PROMPT. Please revise the data below, changing every "tab" to "button" and keeping everything else the same. Leave the pictures out of your answer.

────────────────

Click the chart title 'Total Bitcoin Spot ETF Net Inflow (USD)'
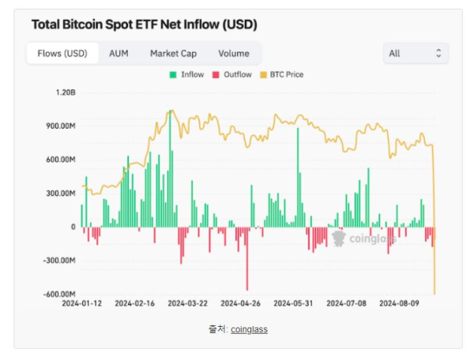coord(144,24)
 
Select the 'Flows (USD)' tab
coord(62,54)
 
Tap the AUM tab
coord(118,54)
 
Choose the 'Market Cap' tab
coord(173,54)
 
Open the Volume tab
coord(233,54)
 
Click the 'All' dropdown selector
coord(415,54)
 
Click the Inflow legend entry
coord(186,75)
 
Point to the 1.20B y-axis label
coord(66,92)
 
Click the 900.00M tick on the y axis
coord(60,126)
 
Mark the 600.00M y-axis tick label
coord(60,159)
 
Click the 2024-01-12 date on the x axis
coord(81,302)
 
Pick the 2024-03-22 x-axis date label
coord(187,302)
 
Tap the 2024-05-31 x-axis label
coord(294,302)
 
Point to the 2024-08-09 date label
coord(400,302)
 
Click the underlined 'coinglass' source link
coord(249,328)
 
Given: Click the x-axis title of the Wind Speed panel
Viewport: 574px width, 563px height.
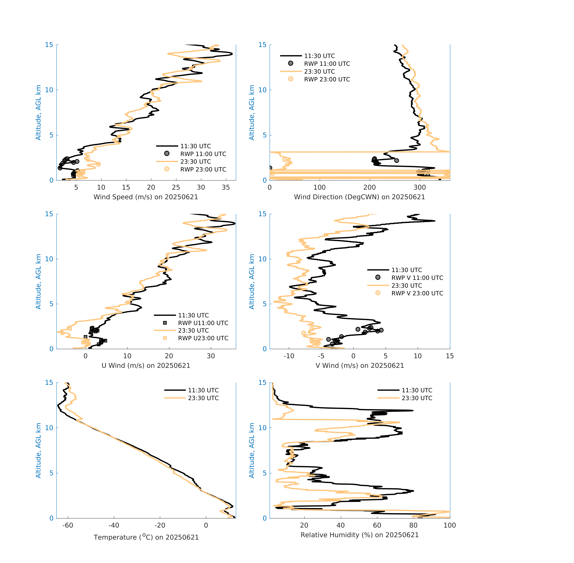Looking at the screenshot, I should tap(146, 197).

────────────────

TASK OUTPUT.
Click the chart title 'Total Bitcoin Spot ETF Net Inflow (USD)'
coord(144,24)
 
Select the 'Flows (USD)' button
coord(62,54)
 
Tap the AUM button
coord(118,54)
 
Choose the 'Market Cap' button
coord(173,54)
 
Open the Volume button
coord(233,54)
 
Click the 'All' dropdown selector
coord(415,54)
 
Click the Inflow legend entry
coord(186,75)
 
Point to the 1.20B y-axis label
coord(66,92)
 
Click the 900.00M tick on the y axis
coord(60,126)
 
Mark the 600.00M y-axis tick label
coord(60,159)
 
Click the 2024-01-12 date on the x axis
coord(81,302)
 
Pick the 2024-03-22 x-axis date label
coord(187,302)
 
Tap the 2024-05-31 x-axis label
coord(294,302)
 
Point to the 2024-08-09 date label
coord(400,302)
 
Click the underlined 'coinglass' source link
coord(249,328)
 
Given: Click the x-axis title of the Wind Speed panel
Viewport: 574px width, 563px height.
Looking at the screenshot, I should tap(146, 197).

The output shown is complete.